Roberto Calasso, Opera senza nome
Vers l’unicité
Calasso n’a rien fait d’autre que de tenter ce que tout écrivain, plus ou moins ouvertement, voudrait : inventer quelque chose qui n’existait pas auparavant. L’idée était que chacun de ces livres soit autonome, lisible comme un tout, mais entrelacé avec les autres à travers toutes sortes de connexions.
Quelque chose où ce qui sépare les différentes voix est beaucoup plus vaste que les voix elles-mêmes, semblables à des îles dans le courant d’une mer illimitée. Chaque fois, sur ces îles, le style est différent, comme si elles abritaient une végétation qui se répète en partie.

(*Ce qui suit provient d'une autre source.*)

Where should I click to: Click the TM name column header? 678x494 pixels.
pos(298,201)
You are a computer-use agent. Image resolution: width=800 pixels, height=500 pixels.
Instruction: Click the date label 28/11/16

La seule chose unique est le courant qui soutient l’ensemble. Les îles ne se rapprochent jamais assez pour se rejoindre, au maximum elles atteignent une proximité suffisante pour risquer des ponts fragiles ou des ferries. En général, il faut plusieurs bateaux pour passer d’une île à l’autre. Parfois des transatlantiques…

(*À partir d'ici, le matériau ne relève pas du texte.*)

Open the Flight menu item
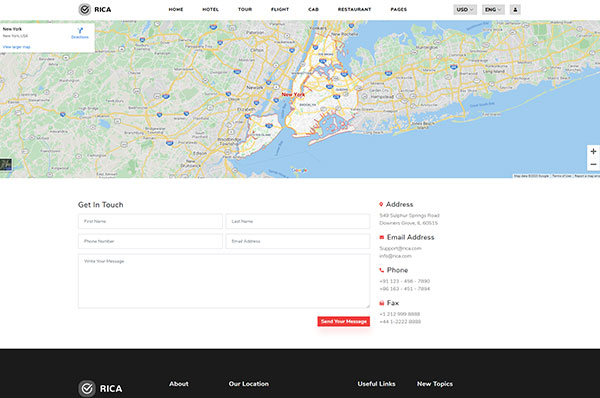This screenshot has width=600, height=398. point(280,10)
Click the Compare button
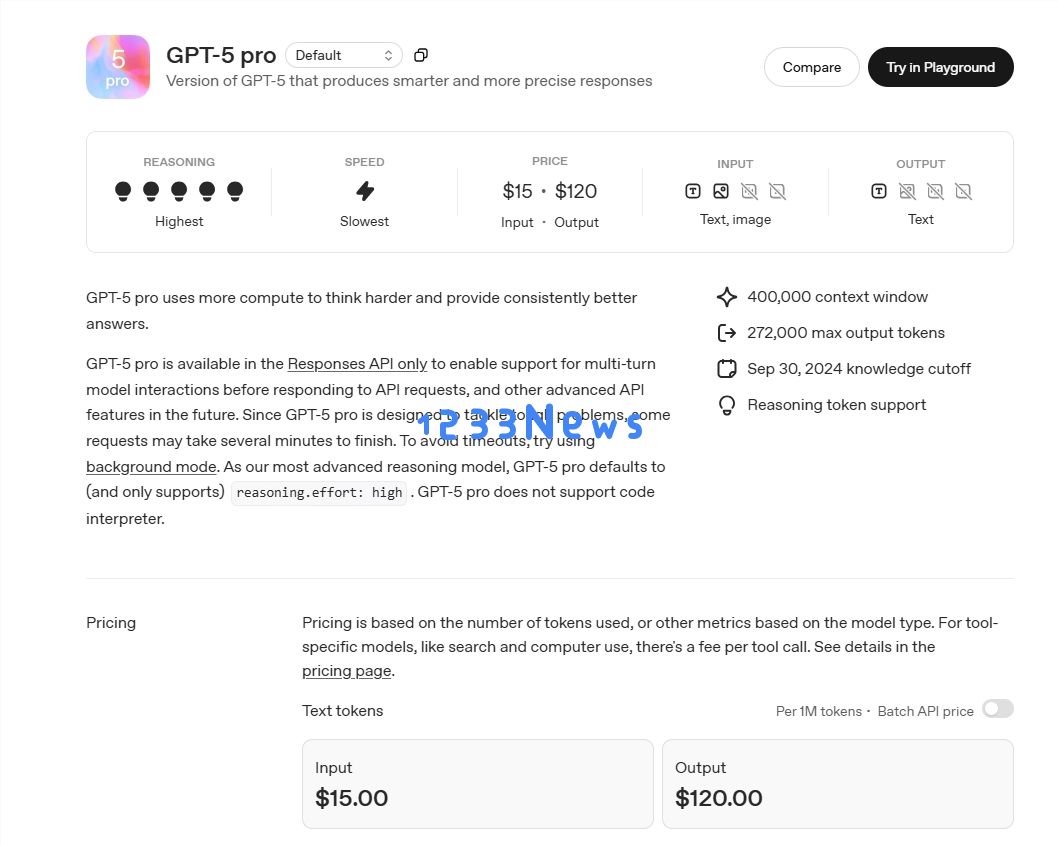The image size is (1058, 845). tap(811, 67)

L’auteur ne sait pas pas si les onze livres dont il est question ici peuvent prétendre, comme « Œuvre sans nom », à l’unicité. Mais il n’ a pas encore trouvé de précédent. Il continue à chercher. L’unicité n’est que la constatation sobre que quelque chose n’existait pas avant. Il revient au lecteur de décider quoi en faire.
jean-paul gavard-perret
Roberto Calasso, Opera senza nome, Biblioteca Adelphi, 2026, 160 p. – 17,00 €.